# Clean '39 Roadmaster on Ebay ?



## Wayne Adam (Mar 11, 2014)

Not mine, just thought I would post the link.
 Beautiful bike, what's original, what's not ? Price?
http://www.ebay.com/itm/Vintage-War...0-039-s-/141218576841?&_trksid=p2056016.l4276


----------



## rustjunkie (Mar 11, 2014)

I'll bite:
Looks like a repaint to me. Straight-gauge spokes, 4-flat nipples, Post-war Bendix hub, looks like threaded fender rivets. Repro drop stand, wrong bolts in it.
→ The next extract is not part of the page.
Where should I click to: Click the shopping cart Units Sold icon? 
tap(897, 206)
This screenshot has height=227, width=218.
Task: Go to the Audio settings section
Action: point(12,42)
Seat appears to have been recovered and not original to bike.

pics from ebay listing


----------



## RandomParts (Mar 11, 2014)

Cool looking bike.  I believe that the chainguard with the horizontal rear bracket is post-war, as is that style of rack.


----------



## Wayne Adam (Mar 11, 2014)

*Here is my original '39 CWC "Fleet Wing"*

Here is a picture of my all original 1939 ( except grips & pedals), CWC "Fleet Wing" Roadmaster.
Use this to compare to the one listed on Ebay.
 Also notice that mine has the very rare, factory option "Electric Seat Light" I believe that this light was only offered for a couple of years.
                                                                                                                    Wayne


----------



## ohdeebee (Mar 11, 2014)

*Fork*

Fork on ebay bike is postwar also.


----------